PQL TOPN()
TopN()
returns the count of records associated with field values in a given field. The top N most common (i.e. highest count) values are returned. It is equivalent to:
GroupBy(
Rows(FIELD),
filter=ROW_CALL,
limit=UINT,
sort="count desc"
)
However, TopN()
is not guaranteed to compute the correct result. See the Caveats
section below.
Call Definition
TopN(FIELD, ROW_CALL, n=UINT)
Mandatory Arguments
FIELD
: the name of the field to group by (i.e. count the records that have a relationship with each value in FIELD)
Optional Arguments
ROW_CALL
: the row call used to filter records included in the count.n
: the number of field values to return (i.e. return the topUINT
most common field values).
Returns
- list of (key,count) pairs sorted in descending order
Caveats:
In general, the order of the resulting row keys is not guaranteed to reflect the true order of bit counts across an index. The exact solution to the problem of computing the TopN counts is prohibitively expensive, so TopN is instead implemented as a heuristic. This provides a significant performance improvement, at the cost of uncertainty in the result order.
For guaranteed exact results, use TopK, though be advised that it may be significantly slower, particularly for high cardinality fields. It can also be faster in some cases, especially when n is large, so experiment with your particular data set to see what works best.
The implementation is based on a per-shard cache. The accuracy of the results depends on how well the counts for the overall index are reflected in the individual shards (so TopN queries on a single-shard index are exact). If the distribution of bits across shards is uniform, shard counts are representative. This is often a reasonable assumption, especially for the top results for large data sets, in which counts might follow Zipfian, exponential, or other long-tail distributions. However, this assumption may not hold for some applications.

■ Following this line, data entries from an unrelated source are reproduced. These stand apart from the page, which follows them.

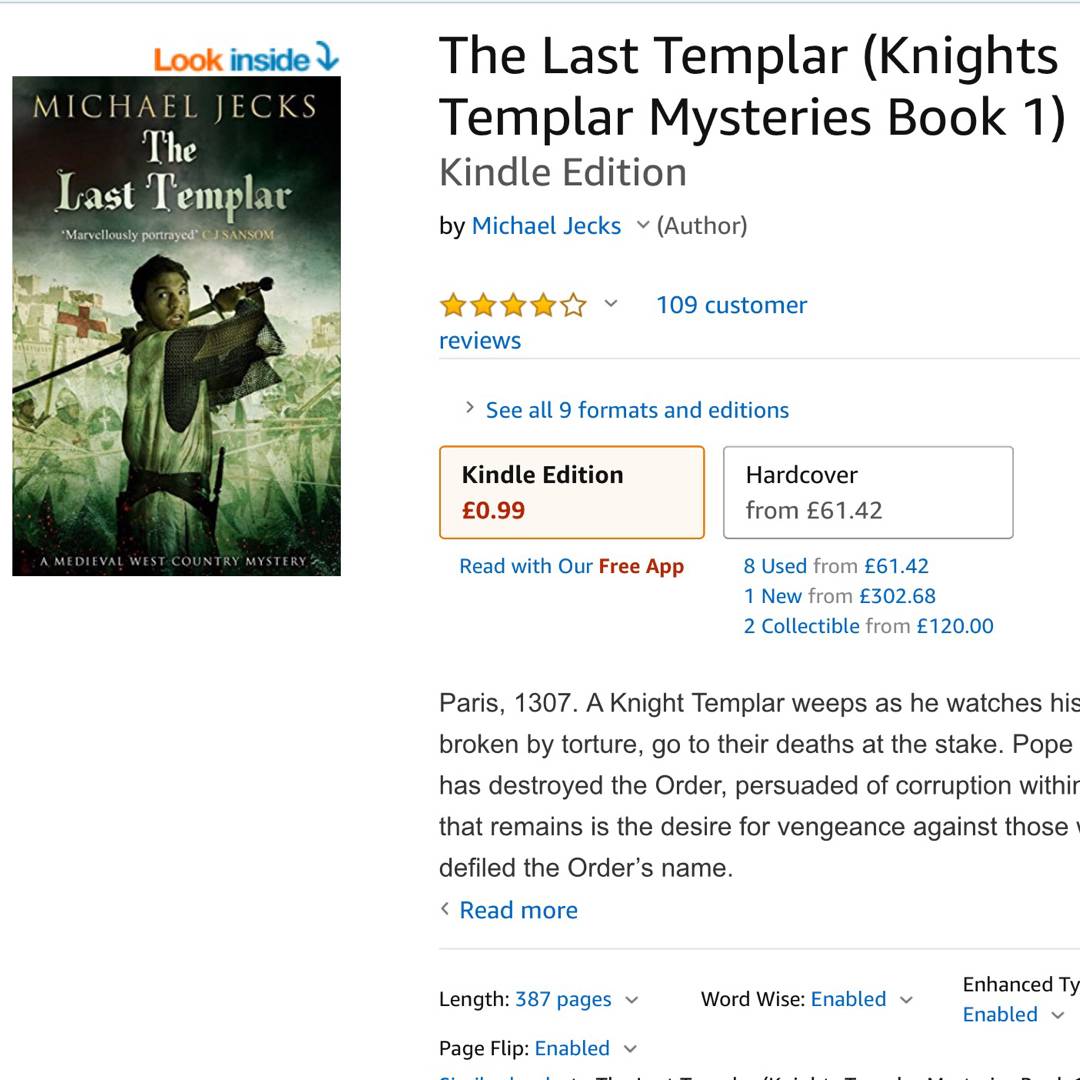Screen dimensions: 1080x1080
Task: View 1 New from £302.68 offer
Action: click(x=839, y=596)

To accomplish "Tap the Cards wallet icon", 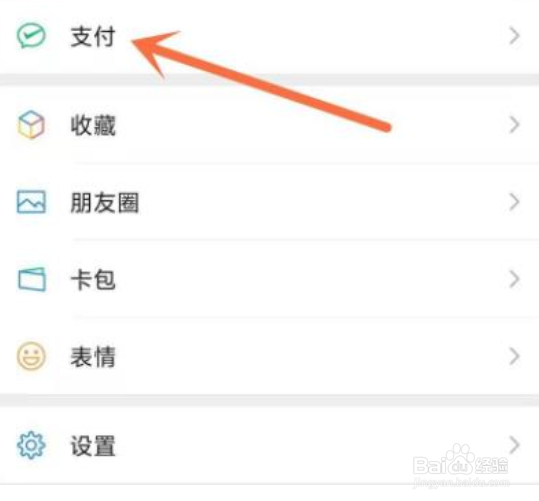I will 32,279.
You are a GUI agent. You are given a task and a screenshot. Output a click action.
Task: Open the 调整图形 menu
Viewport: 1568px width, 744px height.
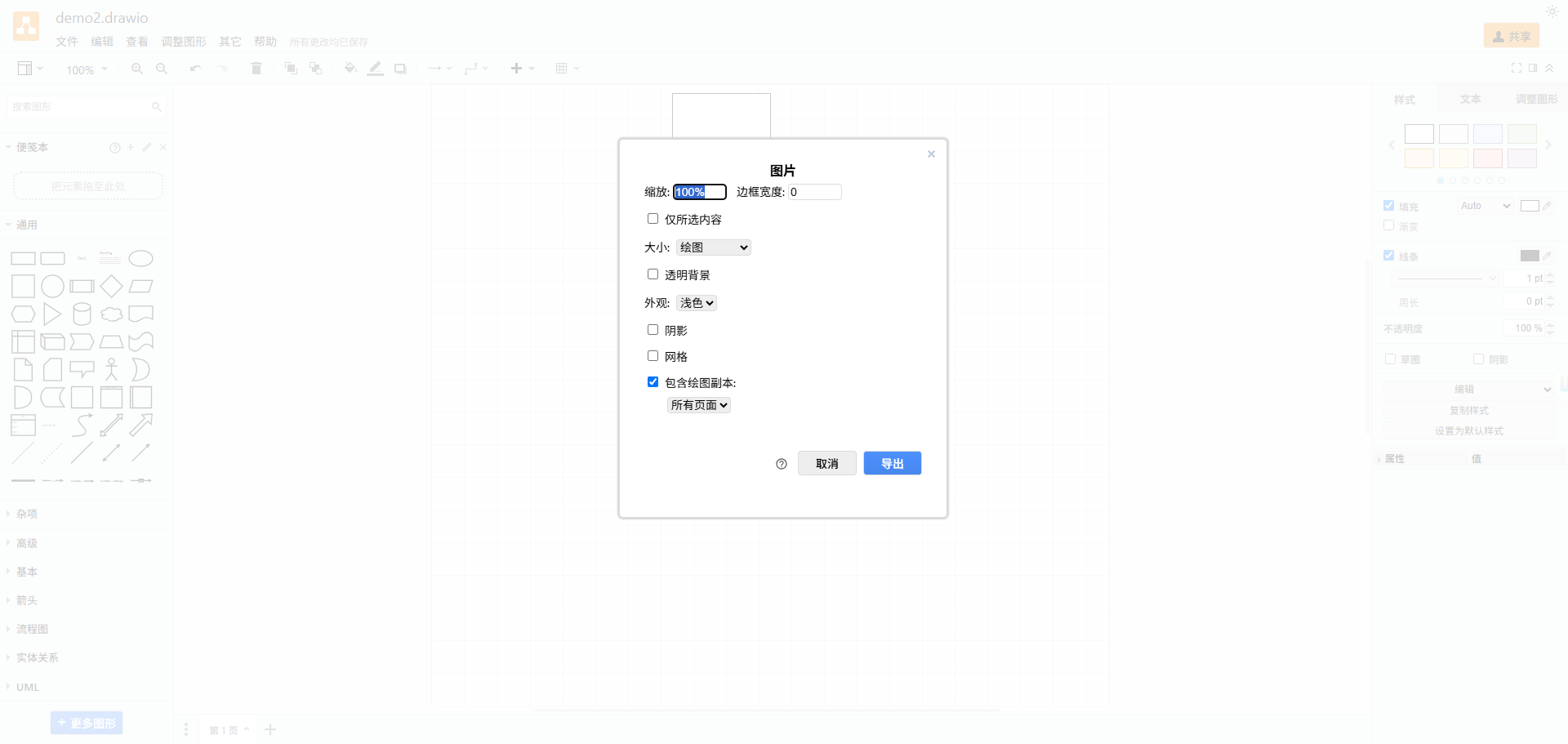(x=184, y=42)
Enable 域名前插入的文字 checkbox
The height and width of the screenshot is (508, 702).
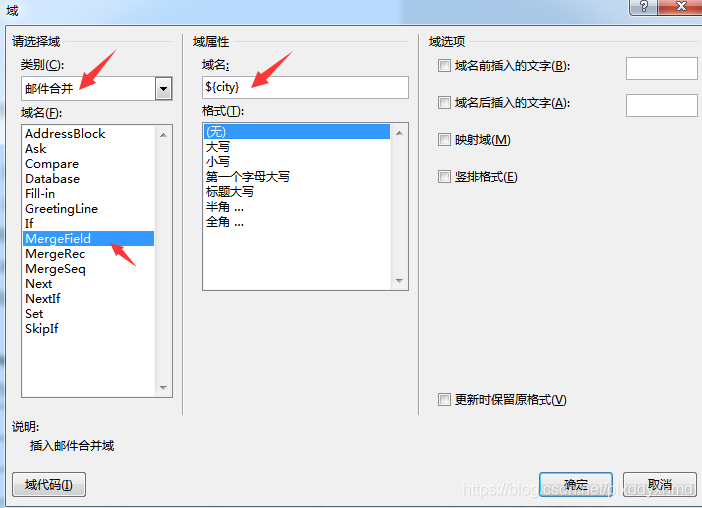[444, 66]
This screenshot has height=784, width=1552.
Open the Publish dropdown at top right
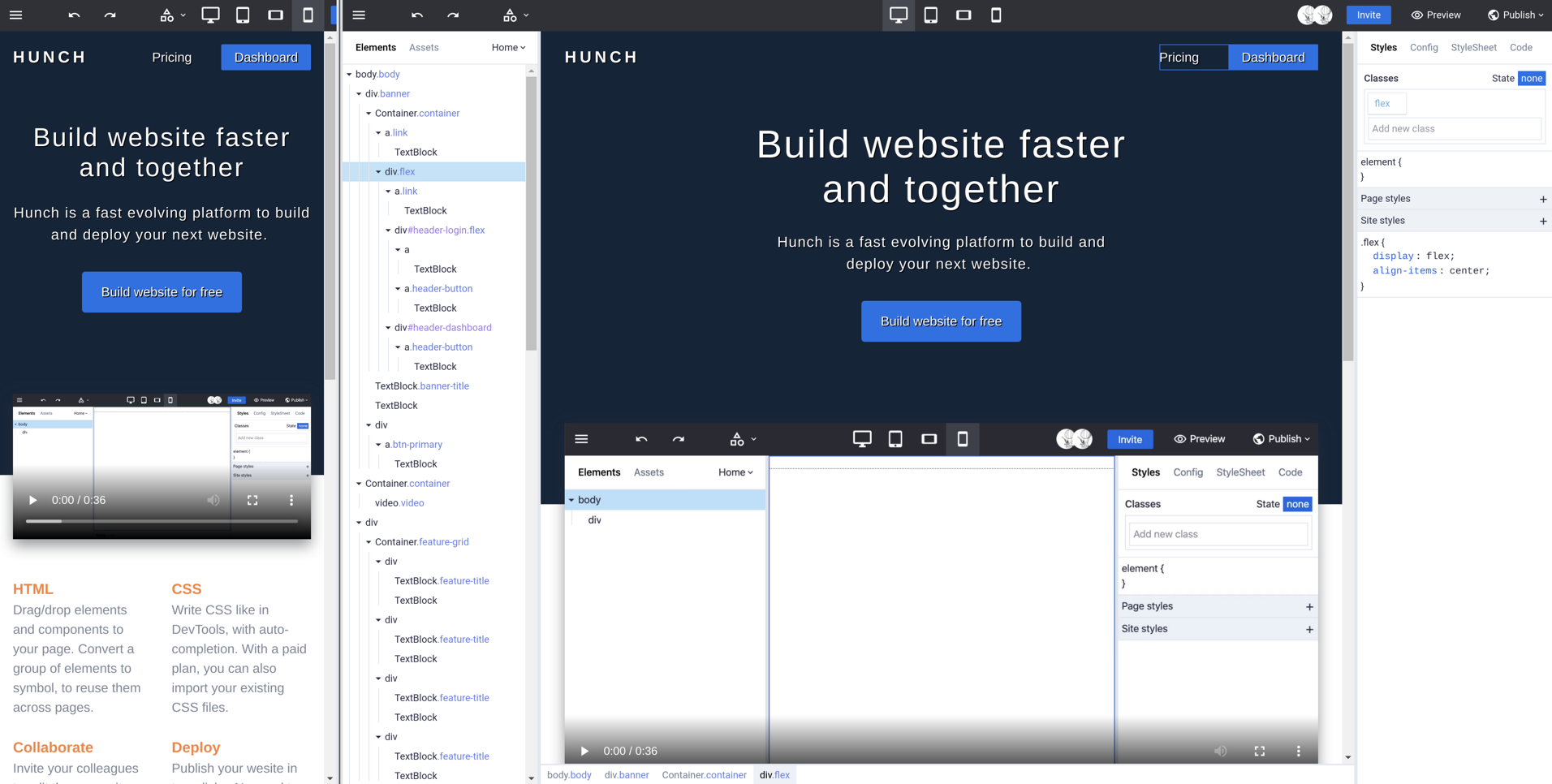(x=1515, y=15)
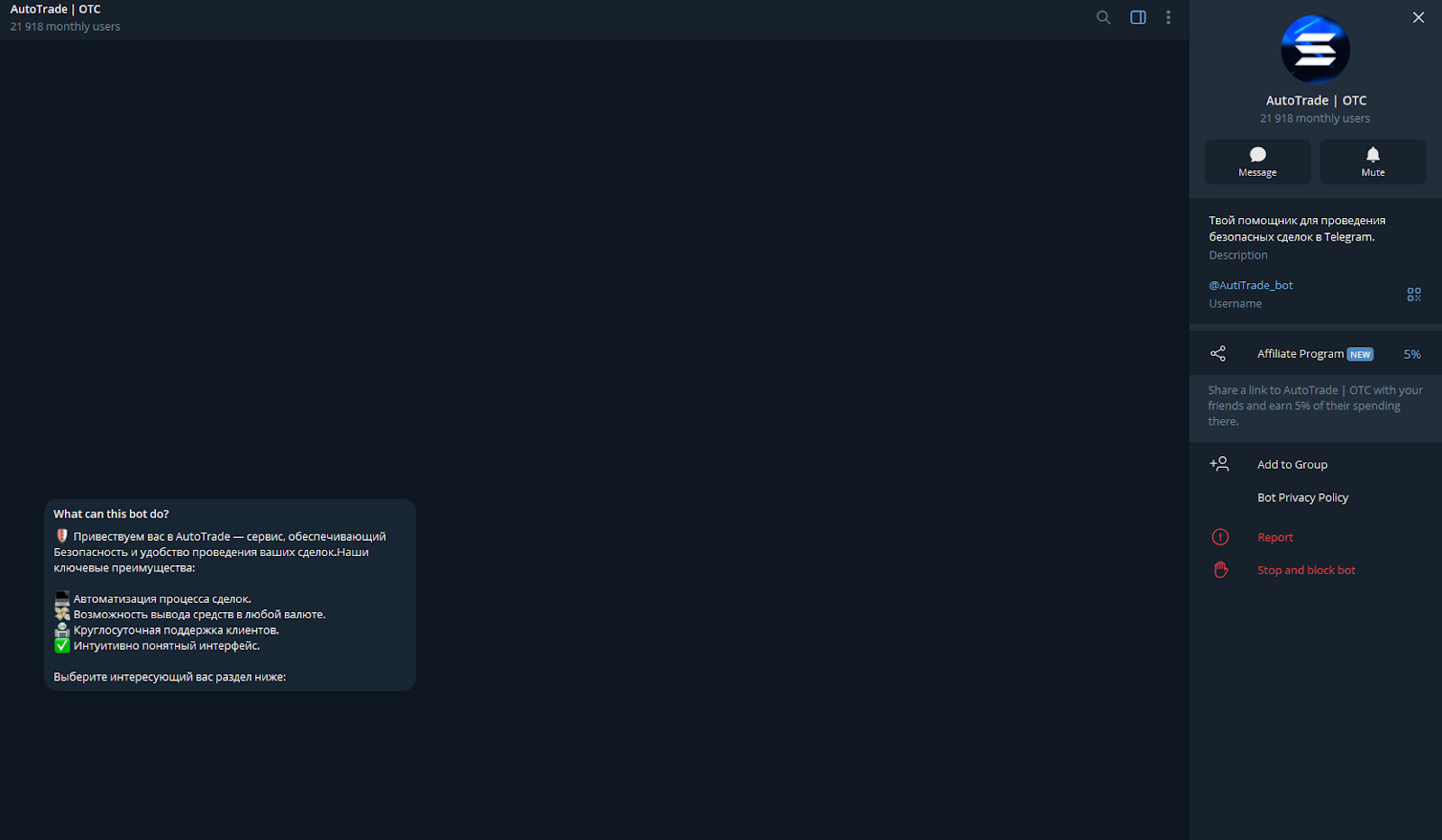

Additional implementation details:
- The field’s cache size determines the number of sorted rows to maintain in the cache for purposes of TopN queries. There is a tradeoff between performance and accuracy; increasing the cache size will improve accuracy of results at the cost of performance. Note that this per-shard tradeoff is independent of the per-index performance/accuracy tradeoff mentioned above.
- Fields with cache type ranked will return the top rows sorted by count in descending order.
- Fields with cache type lru will maintain an LRU (Least Recently Used replacement policy) cache, thus a TopN query on this type of field will return rows sorted in order of most recently set bit.
- Once full, the cache will truncate the set of rows according to the field option CacheSize. Rows that straddle the limit and have the same count will be truncated in no particular order.
See field creation for more information about the cache.
Examples
Data:
Index: customer (non keyed index)
_id | age (Int) | has_purchased (Set) | last_purchase (Timestamp)
-----+-----------+---------------------+---------------------------
0 | 23 | ["brand1","brand2"] | 2021-01-05T08:30:00Z
1 | 31 | ["brand1","brand3"] | 2020-09-12T12:30:00Z
2 | 28 | ["brand1","brand3"] | 2021-08-06T16:15:00Z
3 | 19 | [] | null
4 | 25 | ["brand1","brand4"] | 2021-10-01T20:45:00Z
5 | 40 | ["brand4"] | 2022-01-13T11:00:00Z
Example 1
What are the top brands that have been purchased from?
Query
[customer]TopN(has_purchased)
Tabular Response
has_purchased | count
---------------+-------
brand1 | 4
brand4 | 2
brand3 | 2
brand2 | 1
HTTP Response
{
"results": [
[
{
"id": 0,
"key": "brand1",
"count": 4
},
{
"id": 0,
"key": "brand4",
"count": 2
},
{
"id": 0,
"key": "brand3",
"count": 2
},
{
"id": 0,
"key": "brand2",
"count": 1
}
]
]
}
Explanation
4 customers have purchased from brand1, 2 customers have purchased from brand3 and brand4, and 1 customer has purchased from brand2.
Example 2
What is the top brand that have been purchased from?
[customer]TopN(has_purchased, n=1)
Tabular Response
has_purchased | count
---------------+-------
brand1 | 4
HTTP Response
{
"results": [
[
{
"id": 0,
"key": "brand1",
"count": 4
}
]
]
}
Explanation
4 customers have purchased from brand1 making it the top brand. The n
arguments limits the return set to the most common single brand.
Example 3
What are the top 2 brand from customers over 25?
[customer]TopN(has_purchased, Row(age > 25), n=2)
Tabular Response
has_purchased | count
---------------+-------
brand3 | 2
brand1 | 2
HTTP Response
{
"results": [
[
{
"id": 0,
"key": "brand1",
"count": 2
},
{
"id": 0,
"key": "brand3",
"count": 2
}
]
]
}
Explanation
The Row()
call limits the records to users over 25 years old - i.e. customers 1, 2, and 5. brand3 and brand1 where both purchased the most at two times.